What is the future of global health aid? The picture has brightened recently with the US reversing some earlier cuts through a $9.4 billion package under a new America First Global Health Strategy that supports much of the same priorities as before. More generally, geopolitical and economic trends show fraying international solidarity, and expenditures shifting towards defence and other priorities. So, ODA will continue drifting downwards from the already reduced $180 billion estimated in 2025?

Meanwhile, low and middle-income countries must spend $371 billion annually by 2030 to achieve the health target of the UN’s faltering Sustainable Development Goals. Happily, 85 per cent of that is achievable from domestic resources. The political choice of sovereign states not doing so may be deplored but it must be respected and not undermined by kind but fickle donors jumping in.

The remaining annual financing gap of about $55 billion for health development can be feasibly bridged by private philanthropy and enterprise, diaspora remittances and new concessional loans from multilateral development banks.

In short, panic around global health financing is overblown. Additional funds can be released by reforming bloated global health architecture, correcting overlaps between several large agencies and eliminating activities rendered unnecessary as nations became more capable. The residual work that is best done globally and multilaterally can be streamlined with responsible agencies downsized, merged and shifted to locations cheaper than Geneva and New York.

The WHO is providing a commendable example of such reform. That has necessitated trimming more than a third of its budgets, programmes and staff. But what is left still amounts to more than $4 billion in 2026-27 for core WHO activities, three quarters of which has already been funded.

The World Health Organisation provides a commendable example of reform. That has necessitated trimming more than a third of its budgets, programmes and staff. Reuters
The World Health Organisation provides a commendable example of reform. That has necessitated trimming more than a third of its budgets, programmes and staff. Reuters

Although the political implications of America’s withdrawal from the WHO will emerge over time, the financial fallout is an immediate opportunity to strengthen critical functions that a central health body must discharge – that is, to protect us from disease risks that do not stop at borders.

That is global health in its true sense and it should have first call on shrinking global aid funds. But implementation is a national, not global, responsibility. Yes, the WHO provides other valued “gap filling” services including in emergency contexts like Gaza but with other international and local actors capable of more efficient provision, these could be shifted to them without overall diminution in the global health effort.

However, this bargain requires a more thoughtful donor role.

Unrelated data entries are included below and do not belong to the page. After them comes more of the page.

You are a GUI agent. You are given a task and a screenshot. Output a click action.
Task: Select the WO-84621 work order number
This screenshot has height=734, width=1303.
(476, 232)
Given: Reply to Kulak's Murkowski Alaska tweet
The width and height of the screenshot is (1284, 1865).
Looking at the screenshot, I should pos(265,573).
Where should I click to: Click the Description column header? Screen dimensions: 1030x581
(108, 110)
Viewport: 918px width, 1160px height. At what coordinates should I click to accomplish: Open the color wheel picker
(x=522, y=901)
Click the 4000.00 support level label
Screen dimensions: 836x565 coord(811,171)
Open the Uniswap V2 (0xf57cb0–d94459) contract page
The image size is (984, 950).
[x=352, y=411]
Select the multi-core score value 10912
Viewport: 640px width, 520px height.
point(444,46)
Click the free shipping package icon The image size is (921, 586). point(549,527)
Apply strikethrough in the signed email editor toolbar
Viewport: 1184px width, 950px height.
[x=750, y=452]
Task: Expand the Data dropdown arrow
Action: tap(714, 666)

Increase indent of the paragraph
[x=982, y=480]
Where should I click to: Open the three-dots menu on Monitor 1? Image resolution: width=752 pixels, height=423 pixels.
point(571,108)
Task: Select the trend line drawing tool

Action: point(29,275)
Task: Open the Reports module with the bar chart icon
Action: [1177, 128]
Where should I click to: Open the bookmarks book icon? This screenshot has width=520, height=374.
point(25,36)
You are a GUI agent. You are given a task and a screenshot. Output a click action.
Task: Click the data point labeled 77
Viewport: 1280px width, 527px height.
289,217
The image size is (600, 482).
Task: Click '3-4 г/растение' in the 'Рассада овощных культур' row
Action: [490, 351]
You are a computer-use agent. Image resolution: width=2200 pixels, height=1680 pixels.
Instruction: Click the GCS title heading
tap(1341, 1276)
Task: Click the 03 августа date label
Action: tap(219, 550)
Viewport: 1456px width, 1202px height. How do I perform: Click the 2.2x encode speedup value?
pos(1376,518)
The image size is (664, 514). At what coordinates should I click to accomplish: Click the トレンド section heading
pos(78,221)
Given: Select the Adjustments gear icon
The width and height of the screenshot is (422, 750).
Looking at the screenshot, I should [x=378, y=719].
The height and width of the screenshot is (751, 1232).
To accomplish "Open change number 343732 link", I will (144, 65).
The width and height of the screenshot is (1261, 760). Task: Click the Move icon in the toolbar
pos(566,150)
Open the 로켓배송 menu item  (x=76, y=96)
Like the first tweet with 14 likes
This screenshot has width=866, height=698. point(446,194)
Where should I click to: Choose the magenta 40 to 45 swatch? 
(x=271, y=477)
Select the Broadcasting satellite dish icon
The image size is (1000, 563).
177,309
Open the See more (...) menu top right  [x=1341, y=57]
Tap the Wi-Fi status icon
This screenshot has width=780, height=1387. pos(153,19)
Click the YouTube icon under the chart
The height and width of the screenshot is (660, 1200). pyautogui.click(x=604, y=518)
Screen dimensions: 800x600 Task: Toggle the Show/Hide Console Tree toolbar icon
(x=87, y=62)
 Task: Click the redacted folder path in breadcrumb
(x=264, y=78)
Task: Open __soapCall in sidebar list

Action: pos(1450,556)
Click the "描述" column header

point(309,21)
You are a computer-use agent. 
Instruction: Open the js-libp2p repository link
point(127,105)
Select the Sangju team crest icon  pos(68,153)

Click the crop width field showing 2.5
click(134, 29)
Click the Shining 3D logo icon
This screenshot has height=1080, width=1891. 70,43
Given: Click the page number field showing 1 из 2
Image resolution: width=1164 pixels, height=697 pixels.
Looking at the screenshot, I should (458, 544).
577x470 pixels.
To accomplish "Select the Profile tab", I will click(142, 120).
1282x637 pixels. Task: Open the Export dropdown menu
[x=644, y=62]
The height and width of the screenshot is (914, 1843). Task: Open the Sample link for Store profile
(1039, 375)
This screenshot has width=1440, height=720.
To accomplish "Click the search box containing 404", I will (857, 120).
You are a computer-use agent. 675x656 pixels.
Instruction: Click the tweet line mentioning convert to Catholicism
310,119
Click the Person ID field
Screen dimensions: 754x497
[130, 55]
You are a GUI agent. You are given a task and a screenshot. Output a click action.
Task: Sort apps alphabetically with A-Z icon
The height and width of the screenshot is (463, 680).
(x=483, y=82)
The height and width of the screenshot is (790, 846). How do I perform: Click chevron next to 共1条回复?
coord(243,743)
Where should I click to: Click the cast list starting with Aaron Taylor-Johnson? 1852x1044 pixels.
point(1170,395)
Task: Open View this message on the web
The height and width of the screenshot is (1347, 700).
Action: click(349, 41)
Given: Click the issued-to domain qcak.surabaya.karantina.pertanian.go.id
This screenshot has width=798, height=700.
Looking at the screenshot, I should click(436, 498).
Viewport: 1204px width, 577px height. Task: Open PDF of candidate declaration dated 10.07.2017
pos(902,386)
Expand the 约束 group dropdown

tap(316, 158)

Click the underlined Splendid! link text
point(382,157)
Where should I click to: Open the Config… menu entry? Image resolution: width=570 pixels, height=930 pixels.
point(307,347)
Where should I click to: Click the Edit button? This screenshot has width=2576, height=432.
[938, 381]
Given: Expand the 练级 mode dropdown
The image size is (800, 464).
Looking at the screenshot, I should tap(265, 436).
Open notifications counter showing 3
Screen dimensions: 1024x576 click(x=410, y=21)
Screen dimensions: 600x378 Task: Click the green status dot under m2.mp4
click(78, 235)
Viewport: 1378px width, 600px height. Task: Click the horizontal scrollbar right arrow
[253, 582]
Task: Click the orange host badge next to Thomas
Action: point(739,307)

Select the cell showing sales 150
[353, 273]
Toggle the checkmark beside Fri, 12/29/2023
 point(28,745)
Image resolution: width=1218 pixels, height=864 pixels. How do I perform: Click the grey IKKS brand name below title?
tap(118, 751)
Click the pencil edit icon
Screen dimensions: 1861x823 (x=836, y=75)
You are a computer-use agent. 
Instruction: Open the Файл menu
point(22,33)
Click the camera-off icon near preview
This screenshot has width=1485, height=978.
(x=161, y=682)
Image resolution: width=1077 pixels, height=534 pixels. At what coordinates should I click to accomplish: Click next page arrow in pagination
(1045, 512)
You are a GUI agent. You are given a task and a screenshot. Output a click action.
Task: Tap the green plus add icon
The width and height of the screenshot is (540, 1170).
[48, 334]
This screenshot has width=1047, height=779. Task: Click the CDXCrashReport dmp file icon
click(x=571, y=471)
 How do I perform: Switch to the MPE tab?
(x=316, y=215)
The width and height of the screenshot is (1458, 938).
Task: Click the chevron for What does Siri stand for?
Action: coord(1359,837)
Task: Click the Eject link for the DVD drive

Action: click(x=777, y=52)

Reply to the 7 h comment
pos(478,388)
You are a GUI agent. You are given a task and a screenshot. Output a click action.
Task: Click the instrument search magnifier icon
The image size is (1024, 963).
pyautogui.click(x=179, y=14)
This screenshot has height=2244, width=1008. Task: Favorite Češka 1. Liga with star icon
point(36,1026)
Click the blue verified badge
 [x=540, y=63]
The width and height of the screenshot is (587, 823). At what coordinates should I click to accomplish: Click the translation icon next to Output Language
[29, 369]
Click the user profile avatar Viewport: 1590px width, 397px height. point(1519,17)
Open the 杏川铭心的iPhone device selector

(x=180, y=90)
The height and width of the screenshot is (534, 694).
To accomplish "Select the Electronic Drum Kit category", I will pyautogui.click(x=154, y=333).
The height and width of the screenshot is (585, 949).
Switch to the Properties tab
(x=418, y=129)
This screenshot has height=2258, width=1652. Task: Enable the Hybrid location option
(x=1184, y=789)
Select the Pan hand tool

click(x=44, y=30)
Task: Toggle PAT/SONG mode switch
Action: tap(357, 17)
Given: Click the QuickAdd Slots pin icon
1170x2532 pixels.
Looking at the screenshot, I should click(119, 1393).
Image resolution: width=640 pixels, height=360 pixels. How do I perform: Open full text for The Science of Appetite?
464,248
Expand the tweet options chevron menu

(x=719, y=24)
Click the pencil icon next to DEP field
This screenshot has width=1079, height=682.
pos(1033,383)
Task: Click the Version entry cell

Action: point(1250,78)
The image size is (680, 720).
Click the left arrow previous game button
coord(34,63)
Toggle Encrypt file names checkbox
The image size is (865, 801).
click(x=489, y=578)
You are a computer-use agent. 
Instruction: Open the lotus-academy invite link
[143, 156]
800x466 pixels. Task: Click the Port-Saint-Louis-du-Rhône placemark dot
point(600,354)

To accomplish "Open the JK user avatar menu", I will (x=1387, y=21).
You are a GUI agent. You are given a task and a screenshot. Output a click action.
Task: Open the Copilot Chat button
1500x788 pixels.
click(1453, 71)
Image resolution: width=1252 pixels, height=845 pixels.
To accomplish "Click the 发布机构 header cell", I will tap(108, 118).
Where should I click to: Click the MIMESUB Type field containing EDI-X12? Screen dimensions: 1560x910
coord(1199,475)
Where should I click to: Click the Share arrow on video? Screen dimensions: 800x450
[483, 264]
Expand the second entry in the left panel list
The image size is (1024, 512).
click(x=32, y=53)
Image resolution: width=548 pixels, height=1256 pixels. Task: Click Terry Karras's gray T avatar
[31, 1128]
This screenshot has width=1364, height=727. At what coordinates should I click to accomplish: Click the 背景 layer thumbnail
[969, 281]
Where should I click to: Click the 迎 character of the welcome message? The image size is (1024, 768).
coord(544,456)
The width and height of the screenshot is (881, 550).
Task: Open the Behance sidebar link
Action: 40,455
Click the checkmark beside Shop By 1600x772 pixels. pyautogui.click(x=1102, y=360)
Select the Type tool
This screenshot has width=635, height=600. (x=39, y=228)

They should resist the temptation of shifting their own job and associated overheads to multilateral health agencies when channelling large funds through the WHO and similar technical bodies not constructed for that purpose. International financial institutions, such as the World Bank and regional development banks, make better funding conduits.

Multilateral agencies should not become tools or sub-contractors of donors. In that context, the bilateralisation of renewed US health aid to 14 low-income African countries may not be so bad, if associated conditionality delivers better results and accountability – not just American control.

At a time of considerable geopolitical turmoil, global health efforts face many risks. However, financing does not have to be one of them if the economies and efficiencies forced by ongoing changes are used as opportunities to help countries stand on their own feet.

That global health assistance is becoming less of a lifeline that it has been previously should be a cause for celebration, not concern.